Case ID: nys_74/html/0889-01.html
Source: Caselaw Access Project
Author: {"author": "MacLEAN, J.", "license": "Public Domain", "url": "https://static.case.law/"}
Date Created: 2024-08-24T03:29:51.129683

MENTZ v. SCHIEREN et al.
    (Supreme Court, Appellate Term.
    October, 1901.)
    1. Action for Personal Injury—Evidence—Presumption from Injury.
    Where a pedestrian was struck and injured by an iron guard, which fell from one of defendant’s windows, negligence will be presumed on defendant’s part.
    3. Same—Insufficient Rebuttal of Presumption.
    Where, in an action by a pedestrian for injuries received by an iron guard which fell from defendant’s window, the employe of a window cleaning company testified that, as he was on the ladder taking the screws out, the guard hit him, the presumption of defendant’s negligence-is not rebutted, since it was not shown whether the guard fell from insecure fastenings or from the removal of the screws.
    Appeal from municipal court, borough of Manhattan, Second district.
    
      __ Action by Robert Mentz against Charles A. Schieren and others. From a judgment in favor of the plaintiff, the defendants appeal.
    Affirmed.
    Argued before McADAM, P. J., and MacLEAN and SCOTT, JJ.
    Nadal, Smyth & Carrere for appellants.
    Louis Jersawitz, for respondent.
   MacLEAN, J.

While walking on Ferry street, a public way, the plaintiff was struck and injured by an iron guard that fell from one of the windows of the premises occupied by the defendants. Under such circumstances, proof of the fact raised the presumption of negligence sufficient to call for an explanation. Volkmar v. Railway Co., 134 N. Y. 418, 420, 31 N. E. 870, 30 Am.
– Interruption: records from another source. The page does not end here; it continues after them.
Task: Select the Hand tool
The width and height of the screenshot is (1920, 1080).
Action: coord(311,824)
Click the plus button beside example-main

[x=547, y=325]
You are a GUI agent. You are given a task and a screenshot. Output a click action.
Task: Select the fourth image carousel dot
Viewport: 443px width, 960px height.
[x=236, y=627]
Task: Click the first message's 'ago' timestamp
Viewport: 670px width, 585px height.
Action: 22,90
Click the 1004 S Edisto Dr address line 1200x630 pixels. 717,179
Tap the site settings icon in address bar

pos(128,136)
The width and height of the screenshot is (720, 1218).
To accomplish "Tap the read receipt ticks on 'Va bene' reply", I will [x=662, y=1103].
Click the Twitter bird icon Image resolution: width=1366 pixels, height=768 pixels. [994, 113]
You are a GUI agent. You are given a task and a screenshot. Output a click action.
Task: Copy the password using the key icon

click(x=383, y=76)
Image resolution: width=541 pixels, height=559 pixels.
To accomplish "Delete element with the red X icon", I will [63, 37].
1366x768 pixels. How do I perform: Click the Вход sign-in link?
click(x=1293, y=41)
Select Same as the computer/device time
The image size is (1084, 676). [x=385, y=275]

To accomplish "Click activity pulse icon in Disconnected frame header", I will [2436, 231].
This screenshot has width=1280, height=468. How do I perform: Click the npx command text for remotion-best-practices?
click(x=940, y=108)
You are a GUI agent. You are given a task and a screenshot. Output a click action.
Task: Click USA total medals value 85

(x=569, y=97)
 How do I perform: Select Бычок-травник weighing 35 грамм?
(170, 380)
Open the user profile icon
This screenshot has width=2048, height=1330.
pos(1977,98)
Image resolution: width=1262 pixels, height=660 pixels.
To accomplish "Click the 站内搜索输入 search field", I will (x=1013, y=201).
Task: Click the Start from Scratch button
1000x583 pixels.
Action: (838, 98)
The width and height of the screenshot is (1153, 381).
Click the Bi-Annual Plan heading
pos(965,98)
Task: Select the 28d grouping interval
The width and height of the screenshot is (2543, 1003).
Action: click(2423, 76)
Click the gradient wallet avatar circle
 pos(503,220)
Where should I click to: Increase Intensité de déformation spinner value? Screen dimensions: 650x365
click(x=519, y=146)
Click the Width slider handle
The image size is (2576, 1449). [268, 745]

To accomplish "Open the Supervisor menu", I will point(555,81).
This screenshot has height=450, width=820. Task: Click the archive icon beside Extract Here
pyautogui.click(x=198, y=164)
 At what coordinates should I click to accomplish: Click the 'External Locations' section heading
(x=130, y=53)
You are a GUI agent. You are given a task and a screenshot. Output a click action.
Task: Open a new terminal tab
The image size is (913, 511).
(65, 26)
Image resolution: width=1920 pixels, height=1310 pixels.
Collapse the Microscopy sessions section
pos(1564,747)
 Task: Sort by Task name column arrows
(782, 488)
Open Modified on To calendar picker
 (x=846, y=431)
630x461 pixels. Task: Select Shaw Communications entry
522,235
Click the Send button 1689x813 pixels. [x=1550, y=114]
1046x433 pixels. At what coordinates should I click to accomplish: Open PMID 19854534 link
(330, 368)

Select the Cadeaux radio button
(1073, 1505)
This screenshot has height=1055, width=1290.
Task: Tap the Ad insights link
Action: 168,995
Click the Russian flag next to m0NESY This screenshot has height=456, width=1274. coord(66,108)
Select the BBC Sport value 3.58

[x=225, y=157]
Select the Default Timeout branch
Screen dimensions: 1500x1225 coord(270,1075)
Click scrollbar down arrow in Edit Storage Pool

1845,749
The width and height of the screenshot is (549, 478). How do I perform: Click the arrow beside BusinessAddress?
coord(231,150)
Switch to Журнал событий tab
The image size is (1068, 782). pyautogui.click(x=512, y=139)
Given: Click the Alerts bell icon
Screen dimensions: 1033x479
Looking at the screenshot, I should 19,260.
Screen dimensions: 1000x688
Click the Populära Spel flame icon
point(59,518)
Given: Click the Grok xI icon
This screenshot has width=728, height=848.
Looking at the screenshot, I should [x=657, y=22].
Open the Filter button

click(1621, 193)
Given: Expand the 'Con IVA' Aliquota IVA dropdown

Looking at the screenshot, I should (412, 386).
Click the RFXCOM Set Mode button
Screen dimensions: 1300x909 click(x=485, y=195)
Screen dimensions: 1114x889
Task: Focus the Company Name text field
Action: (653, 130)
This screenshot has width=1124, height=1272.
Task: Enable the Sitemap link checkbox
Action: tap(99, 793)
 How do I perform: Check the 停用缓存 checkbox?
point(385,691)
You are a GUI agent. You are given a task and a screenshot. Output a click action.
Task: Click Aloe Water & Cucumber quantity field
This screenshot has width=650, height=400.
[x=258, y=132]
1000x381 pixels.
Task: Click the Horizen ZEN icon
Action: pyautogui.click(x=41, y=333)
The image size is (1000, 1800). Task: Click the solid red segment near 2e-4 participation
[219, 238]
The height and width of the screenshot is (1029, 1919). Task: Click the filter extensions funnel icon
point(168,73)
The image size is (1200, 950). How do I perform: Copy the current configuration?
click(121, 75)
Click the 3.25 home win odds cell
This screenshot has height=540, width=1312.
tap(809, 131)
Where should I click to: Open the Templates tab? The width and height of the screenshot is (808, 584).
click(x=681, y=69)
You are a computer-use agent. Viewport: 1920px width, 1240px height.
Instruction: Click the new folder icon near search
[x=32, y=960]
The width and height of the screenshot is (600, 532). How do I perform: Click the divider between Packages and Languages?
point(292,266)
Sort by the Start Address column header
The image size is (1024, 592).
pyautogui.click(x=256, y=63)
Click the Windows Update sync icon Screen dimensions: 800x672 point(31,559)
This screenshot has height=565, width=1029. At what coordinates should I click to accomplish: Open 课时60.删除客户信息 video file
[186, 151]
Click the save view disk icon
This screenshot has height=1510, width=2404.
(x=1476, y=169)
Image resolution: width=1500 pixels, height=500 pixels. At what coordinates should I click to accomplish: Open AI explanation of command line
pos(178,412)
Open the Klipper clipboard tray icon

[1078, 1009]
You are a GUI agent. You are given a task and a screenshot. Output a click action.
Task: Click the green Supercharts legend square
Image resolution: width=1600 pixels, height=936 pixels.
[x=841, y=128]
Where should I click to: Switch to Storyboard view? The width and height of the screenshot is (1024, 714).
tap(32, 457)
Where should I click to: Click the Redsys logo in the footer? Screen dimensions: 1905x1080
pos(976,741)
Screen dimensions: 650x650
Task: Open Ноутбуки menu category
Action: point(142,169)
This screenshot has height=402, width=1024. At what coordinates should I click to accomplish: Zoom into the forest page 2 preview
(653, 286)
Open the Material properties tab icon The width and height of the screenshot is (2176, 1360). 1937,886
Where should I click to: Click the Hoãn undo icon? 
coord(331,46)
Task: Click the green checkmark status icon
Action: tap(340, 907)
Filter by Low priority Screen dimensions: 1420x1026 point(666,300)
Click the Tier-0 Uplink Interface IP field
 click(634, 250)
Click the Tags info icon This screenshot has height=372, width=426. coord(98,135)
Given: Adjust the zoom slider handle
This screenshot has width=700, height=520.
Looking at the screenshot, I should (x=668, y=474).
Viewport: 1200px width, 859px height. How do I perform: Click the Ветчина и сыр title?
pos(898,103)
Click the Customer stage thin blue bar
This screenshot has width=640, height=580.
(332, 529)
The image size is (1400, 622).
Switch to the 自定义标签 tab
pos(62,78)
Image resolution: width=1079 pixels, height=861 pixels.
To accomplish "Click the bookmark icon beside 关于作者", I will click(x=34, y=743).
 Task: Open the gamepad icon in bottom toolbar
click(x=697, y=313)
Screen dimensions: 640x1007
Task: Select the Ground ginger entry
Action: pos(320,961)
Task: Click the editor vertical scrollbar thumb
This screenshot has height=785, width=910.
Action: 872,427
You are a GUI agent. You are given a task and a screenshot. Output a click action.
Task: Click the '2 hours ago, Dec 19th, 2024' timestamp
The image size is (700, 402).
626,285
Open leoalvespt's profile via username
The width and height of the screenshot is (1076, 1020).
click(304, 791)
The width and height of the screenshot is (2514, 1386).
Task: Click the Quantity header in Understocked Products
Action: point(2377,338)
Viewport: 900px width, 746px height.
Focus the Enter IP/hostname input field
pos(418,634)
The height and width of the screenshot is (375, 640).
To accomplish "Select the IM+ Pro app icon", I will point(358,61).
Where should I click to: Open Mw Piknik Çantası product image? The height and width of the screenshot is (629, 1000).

St. Rep. 678. The explanation offered by the defendants was inadequate to rebut the presumption. It was an order to a window cleaning company to send some one to clean their windows, and the appearance and work of the latter’s employé, who upon the trial testified, “As I started to clean the first window the first time I was there, I was up on the ladder taking the screws out, and I reached over to take the screws out, the thing hit me on the nose firstbut whether it fell in consequence of his removal of the screws or some of them, or in consequence of insecure fastenings, which gave out while he was in the act of reaching over to take out the screws, and before he had touched the guard, does not appear. The burden imposed upon the defendants not having been removed, the cause was properly submitted,to the jury. The requests for instructions to the jury not charged by the court were properly denied, as they were not strictly applicable to the evidence adduced.

Judgment affirmed, with costs. All concur.